#### Provided information:
========================

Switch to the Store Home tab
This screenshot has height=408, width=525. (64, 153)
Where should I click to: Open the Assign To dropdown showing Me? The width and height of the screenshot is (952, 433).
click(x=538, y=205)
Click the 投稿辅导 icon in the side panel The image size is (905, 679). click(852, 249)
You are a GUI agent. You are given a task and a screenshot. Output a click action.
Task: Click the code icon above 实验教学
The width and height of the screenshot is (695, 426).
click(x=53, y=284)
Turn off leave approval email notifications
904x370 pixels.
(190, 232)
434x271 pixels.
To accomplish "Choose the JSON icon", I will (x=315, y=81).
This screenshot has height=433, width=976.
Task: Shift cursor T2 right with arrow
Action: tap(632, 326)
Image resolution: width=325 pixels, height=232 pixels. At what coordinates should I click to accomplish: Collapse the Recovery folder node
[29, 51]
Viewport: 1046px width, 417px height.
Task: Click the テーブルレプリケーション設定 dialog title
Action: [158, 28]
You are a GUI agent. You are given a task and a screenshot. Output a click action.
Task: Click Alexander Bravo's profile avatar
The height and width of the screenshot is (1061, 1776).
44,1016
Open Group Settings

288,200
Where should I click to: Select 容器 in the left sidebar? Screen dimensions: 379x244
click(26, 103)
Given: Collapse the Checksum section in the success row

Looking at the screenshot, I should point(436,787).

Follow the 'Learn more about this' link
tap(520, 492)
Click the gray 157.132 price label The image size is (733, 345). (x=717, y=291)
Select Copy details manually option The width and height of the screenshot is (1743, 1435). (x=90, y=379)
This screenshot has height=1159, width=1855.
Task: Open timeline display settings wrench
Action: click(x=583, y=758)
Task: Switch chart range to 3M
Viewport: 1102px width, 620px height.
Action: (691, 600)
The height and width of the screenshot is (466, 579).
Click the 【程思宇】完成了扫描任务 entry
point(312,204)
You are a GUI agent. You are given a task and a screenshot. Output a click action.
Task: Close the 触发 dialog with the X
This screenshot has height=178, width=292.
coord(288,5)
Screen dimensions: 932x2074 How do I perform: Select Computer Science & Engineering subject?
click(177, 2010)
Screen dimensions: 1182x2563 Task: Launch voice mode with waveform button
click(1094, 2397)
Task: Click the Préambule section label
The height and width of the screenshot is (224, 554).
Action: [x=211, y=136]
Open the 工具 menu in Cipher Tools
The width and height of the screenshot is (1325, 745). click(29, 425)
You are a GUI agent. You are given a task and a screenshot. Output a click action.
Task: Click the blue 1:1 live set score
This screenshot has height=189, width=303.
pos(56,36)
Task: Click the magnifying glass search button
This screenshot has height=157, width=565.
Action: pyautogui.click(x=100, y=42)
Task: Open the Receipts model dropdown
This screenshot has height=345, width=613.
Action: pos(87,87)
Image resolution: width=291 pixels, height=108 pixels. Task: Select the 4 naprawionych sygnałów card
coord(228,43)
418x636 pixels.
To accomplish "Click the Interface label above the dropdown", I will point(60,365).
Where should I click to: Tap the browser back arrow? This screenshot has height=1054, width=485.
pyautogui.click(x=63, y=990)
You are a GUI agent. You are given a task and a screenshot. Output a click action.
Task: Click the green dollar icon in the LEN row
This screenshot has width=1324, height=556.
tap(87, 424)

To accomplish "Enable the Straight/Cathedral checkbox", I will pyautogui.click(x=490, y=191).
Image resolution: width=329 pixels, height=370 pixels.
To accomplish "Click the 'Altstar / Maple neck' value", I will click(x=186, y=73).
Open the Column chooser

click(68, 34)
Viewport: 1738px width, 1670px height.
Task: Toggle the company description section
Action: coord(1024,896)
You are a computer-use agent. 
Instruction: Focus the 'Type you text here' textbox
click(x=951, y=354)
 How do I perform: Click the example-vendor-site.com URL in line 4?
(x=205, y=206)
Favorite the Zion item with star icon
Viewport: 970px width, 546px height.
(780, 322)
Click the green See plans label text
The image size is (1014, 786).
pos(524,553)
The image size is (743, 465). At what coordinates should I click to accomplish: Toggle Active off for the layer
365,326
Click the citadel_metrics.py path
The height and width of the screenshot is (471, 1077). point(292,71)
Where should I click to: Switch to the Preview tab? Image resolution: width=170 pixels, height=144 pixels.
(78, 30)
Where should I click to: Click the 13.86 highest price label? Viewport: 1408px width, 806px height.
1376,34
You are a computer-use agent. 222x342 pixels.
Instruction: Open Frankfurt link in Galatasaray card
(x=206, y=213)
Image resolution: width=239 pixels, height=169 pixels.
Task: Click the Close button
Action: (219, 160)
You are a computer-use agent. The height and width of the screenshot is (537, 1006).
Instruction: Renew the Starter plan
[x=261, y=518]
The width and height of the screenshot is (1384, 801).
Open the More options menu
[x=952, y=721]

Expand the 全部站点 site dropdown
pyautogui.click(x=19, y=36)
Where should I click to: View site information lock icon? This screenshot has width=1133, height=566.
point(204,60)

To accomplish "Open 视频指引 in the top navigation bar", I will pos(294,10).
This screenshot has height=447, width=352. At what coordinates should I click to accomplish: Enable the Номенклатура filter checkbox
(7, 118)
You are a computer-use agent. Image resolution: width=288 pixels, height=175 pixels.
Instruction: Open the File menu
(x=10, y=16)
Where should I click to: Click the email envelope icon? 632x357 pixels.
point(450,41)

========================

#### Set task:
Rewrite all the records above with "GUI agent" replaced by "interface agent" and everything else left unchanged.

#### Written response:
Switch to the Store Home tab
This screenshot has height=408, width=525. (64, 153)
Where should I click to: Open the Assign To dropdown showing Me? The width and height of the screenshot is (952, 433).
click(x=538, y=205)
Click the 投稿辅导 icon in the side panel The image size is (905, 679). click(852, 249)
You are a interface agent. You are given a task and a screenshot. Output a click action.
Task: Click the code icon above 实验教学
The width and height of the screenshot is (695, 426).
click(x=53, y=284)
Turn off leave approval email notifications
904x370 pixels.
(190, 232)
434x271 pixels.
To accomplish "Choose the JSON icon", I will (x=315, y=81).
This screenshot has height=433, width=976.
Task: Shift cursor T2 right with arrow
Action: tap(632, 326)
Image resolution: width=325 pixels, height=232 pixels. At what coordinates should I click to accomplish: Collapse the Recovery folder node
[29, 51]
Viewport: 1046px width, 417px height.
Task: Click the テーブルレプリケーション設定 dialog title
Action: [158, 28]
You are a interface agent. You are given a task and a screenshot. Output a click action.
Task: Click Alexander Bravo's profile avatar
The height and width of the screenshot is (1061, 1776).
44,1016
Open Group Settings

288,200
Where should I click to: Select 容器 in the left sidebar? Screen dimensions: 379x244
click(26, 103)
Given: Collapse the Checksum section in the success row

Looking at the screenshot, I should point(436,787).

Follow the 'Learn more about this' link
tap(520, 492)
Click the gray 157.132 price label The image size is (733, 345). (x=717, y=291)
Select Copy details manually option The width and height of the screenshot is (1743, 1435). (x=90, y=379)
This screenshot has height=1159, width=1855.
Task: Open timeline display settings wrench
Action: click(x=583, y=758)
Task: Switch chart range to 3M
Viewport: 1102px width, 620px height.
Action: (691, 600)
The height and width of the screenshot is (466, 579).
Click the 【程思宇】完成了扫描任务 entry
point(312,204)
You are a interface agent. You are given a task and a screenshot. Output a click action.
Task: Close the 触发 dialog with the X
This screenshot has height=178, width=292.
coord(288,5)
Screen dimensions: 932x2074 How do I perform: Select Computer Science & Engineering subject?
click(177, 2010)
Screen dimensions: 1182x2563 Task: Launch voice mode with waveform button
click(1094, 2397)
Task: Click the Préambule section label
The height and width of the screenshot is (224, 554).
Action: [x=211, y=136]
Open the 工具 menu in Cipher Tools
The width and height of the screenshot is (1325, 745). click(29, 425)
You are a interface agent. You are given a task and a screenshot. Output a click action.
Task: Click the blue 1:1 live set score
This screenshot has height=189, width=303.
pos(56,36)
Task: Click the magnifying glass search button
This screenshot has height=157, width=565.
Action: pyautogui.click(x=100, y=42)
Task: Open the Receipts model dropdown
This screenshot has height=345, width=613.
Action: pos(87,87)
Image resolution: width=291 pixels, height=108 pixels. Task: Select the 4 naprawionych sygnałów card
coord(228,43)
418x636 pixels.
To accomplish "Click the Interface label above the dropdown", I will point(60,365).
Where should I click to: Tap the browser back arrow? This screenshot has height=1054, width=485.
pyautogui.click(x=63, y=990)
You are a interface agent. You are given a task and a screenshot. Output a click action.
Task: Click the green dollar icon in the LEN row
This screenshot has width=1324, height=556.
tap(87, 424)

To accomplish "Enable the Straight/Cathedral checkbox", I will pyautogui.click(x=490, y=191).
Image resolution: width=329 pixels, height=370 pixels.
To accomplish "Click the 'Altstar / Maple neck' value", I will click(x=186, y=73).
Open the Column chooser

click(68, 34)
Viewport: 1738px width, 1670px height.
Task: Toggle the company description section
Action: coord(1024,896)
You are a computer-use agent. 
Instruction: Focus the 'Type you text here' textbox
click(x=951, y=354)
 How do I perform: Click the example-vendor-site.com URL in line 4?
(x=205, y=206)
Favorite the Zion item with star icon
Viewport: 970px width, 546px height.
(780, 322)
Click the green See plans label text
The image size is (1014, 786).
pos(524,553)
The image size is (743, 465). At what coordinates should I click to accomplish: Toggle Active off for the layer
365,326
Click the citadel_metrics.py path
The height and width of the screenshot is (471, 1077). point(292,71)
Where should I click to: Switch to the Preview tab? Image resolution: width=170 pixels, height=144 pixels.
(78, 30)
Where should I click to: Click the 13.86 highest price label? Viewport: 1408px width, 806px height.
1376,34
You are a computer-use agent. 222x342 pixels.
Instruction: Open Frankfurt link in Galatasaray card
(x=206, y=213)
Image resolution: width=239 pixels, height=169 pixels.
Task: Click the Close button
Action: (219, 160)
You are a computer-use agent. The height and width of the screenshot is (537, 1006).
Instruction: Renew the Starter plan
[x=261, y=518]
The width and height of the screenshot is (1384, 801).
Open the More options menu
[x=952, y=721]

Expand the 全部站点 site dropdown
pyautogui.click(x=19, y=36)
Where should I click to: View site information lock icon? This screenshot has width=1133, height=566.
point(204,60)

To accomplish "Open 视频指引 in the top navigation bar", I will pos(294,10).
This screenshot has height=447, width=352. At what coordinates should I click to accomplish: Enable the Номенклатура filter checkbox
(7, 118)
You are a computer-use agent. Image resolution: width=288 pixels, height=175 pixels.
Instruction: Open the File menu
(x=10, y=16)
Where should I click to: Click the email envelope icon? 632x357 pixels.
point(450,41)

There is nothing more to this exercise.